A wounded Army veteran gets the red carpet treatment from the Newport Beach American Legion post.

September 10, 2010|By Joseph Serna,
  • Army SPC David Mayer, with his parents, Glen and Marge, speaks to the audience at American Legion Post 291 on Wednesday. Mayer lost part of both his legs during an attack in Iraq in 2008.
Army SPC David Mayer, with his parents, Glen and Marge,… (KENT TREPTOW, Daily…)

NEWPORT BEACH — Three years ago, Glen Mayer was sitting behind an American Legion booth at a fair in Palo Cedro, near Redding, when Bill Dunn happened upon the unexpected welcome mat.

Dunn, the 1st vice commander of American Legion Post No. 291 in Newport Beach, struck up a conversation.

The fellow veterans exchanged small talk. Mayer mentioned that his son, David, was serving a second tour in Iraq. Dunn said he'd keep the young Army specialist in his prayers.

The men met again at an American Legion convention in Bakersfield earlier this year.

"How's your son doing?" Dunn asked.

"Guess you haven't heard yet," Mayer said.

The news was grim.

In March 2008, Spc. David Mayer was part of a convoy en route to Baghdad when his vehicle was hit with an improvised explosive device designed to penetrate thick armor.

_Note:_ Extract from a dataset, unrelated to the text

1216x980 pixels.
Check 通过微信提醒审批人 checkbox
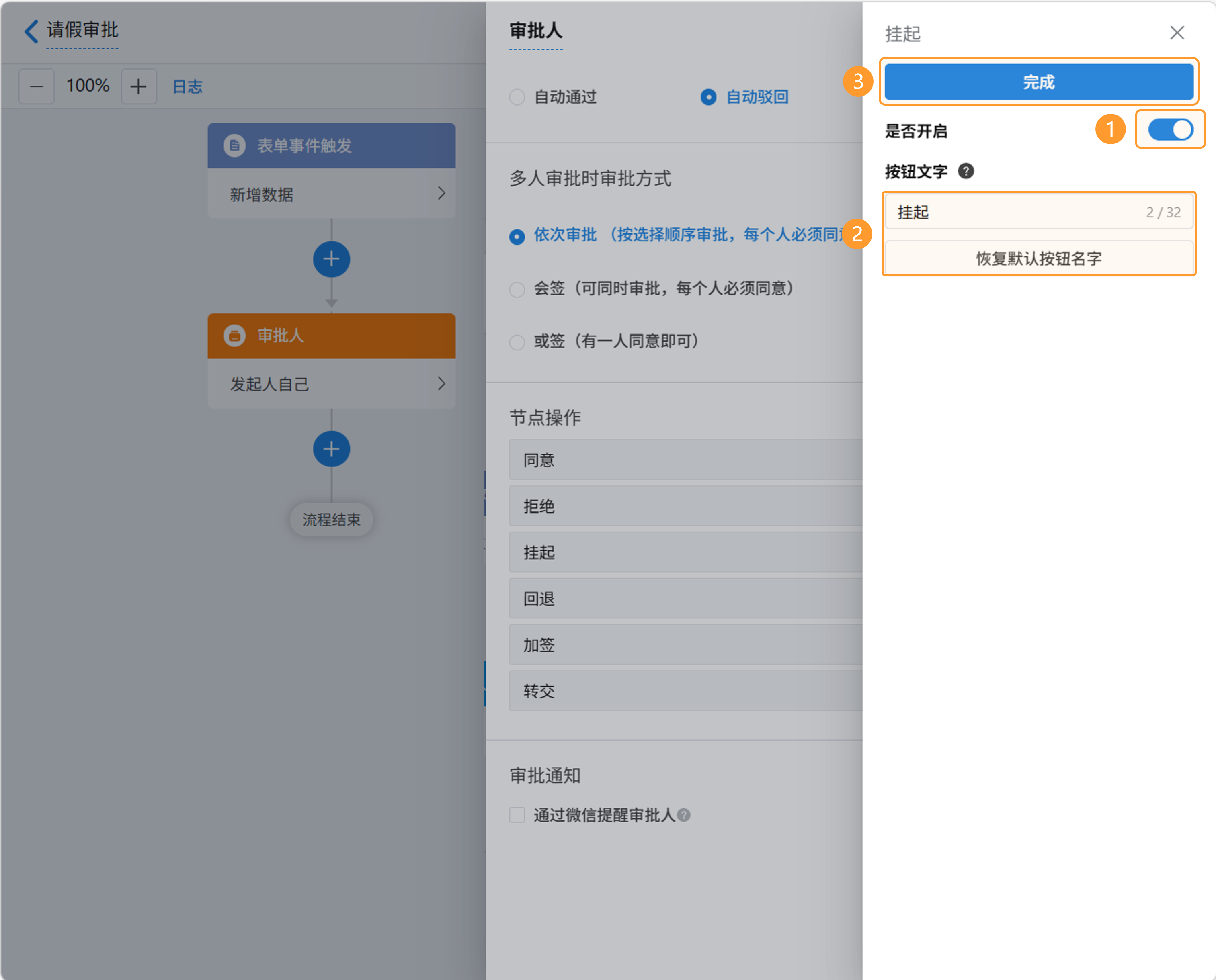[x=517, y=814]
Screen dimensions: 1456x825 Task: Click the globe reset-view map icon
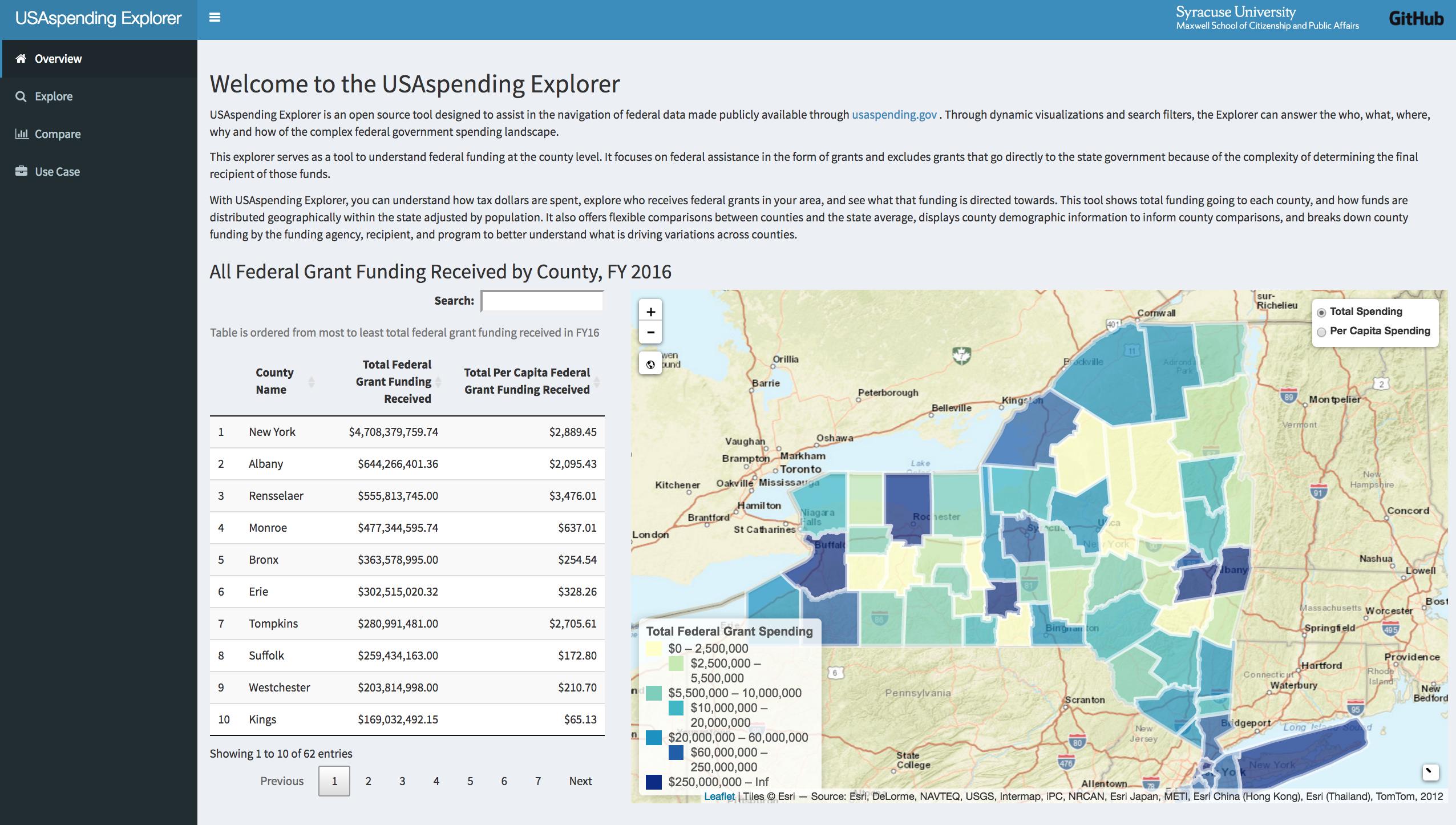(x=650, y=364)
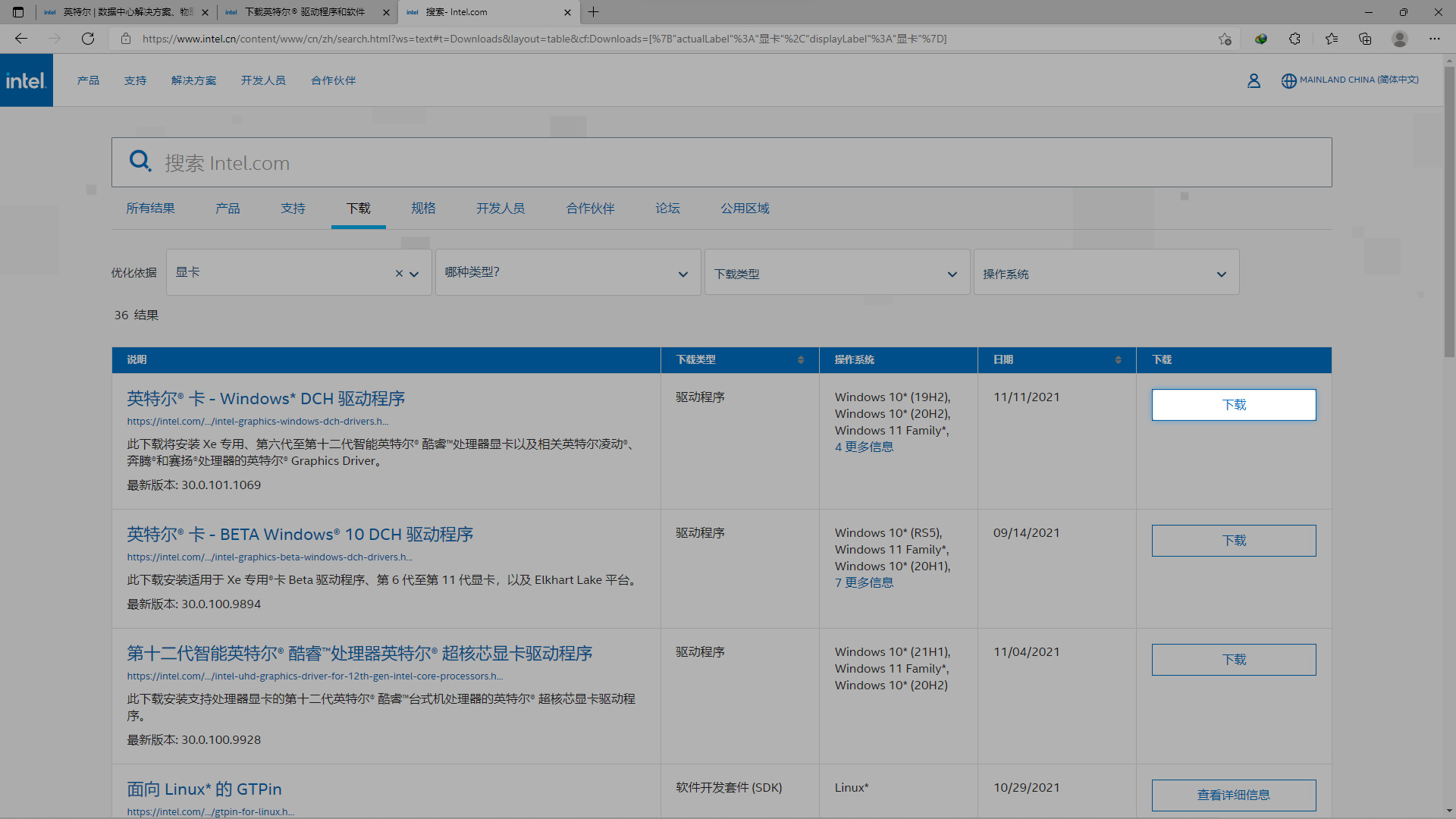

The molten copper and fragments ripped at his legs, and those of two of fellow soldiers. All three lost both legs and are now double-amputees. A fourth soldier suffered a broken leg.


David Mayer spent two years recovering from his injuries at Walter Reed Army Medical Center in Washington, D.C. He said the hospital's care, plus talking about his injuries and future with other wounded vets, kept his spirits up.

"In order to cheer someone up, you have to be cheerful," he said.

When word came the wounded serviceman would be heading home to Southern California until he found his own place, Dunn wanted to roll out the red carpet for the 32-year-old veteran.

While the Newport Beach chapter made preparations to have its honor guard meet Mayer at the airport, Mayer had other plans. He chose to drive from Walter Reed to his mom's house in Fullerton in a car specially designed for his disability.

On Wednesday night, the Newport Beach chapter of the American Legion finally got to welcome Mayer, honoring him at its meeting with full honor guard, thunderous applause and countless thank yous from servicemen and servicewomen.

Some veterans, like Marine Fred Arnold, choked up with emotion talking about Mayer's sacrifices.

"The general public needs to be aware of these military heroes living among us," Arnold said.

"It is our duty to provide support for them … we cannot turn our back on them."

In that vein, Mayer points to a national program helping out amputee soldiers, Homes for our Troops, based in Taunton, Mass.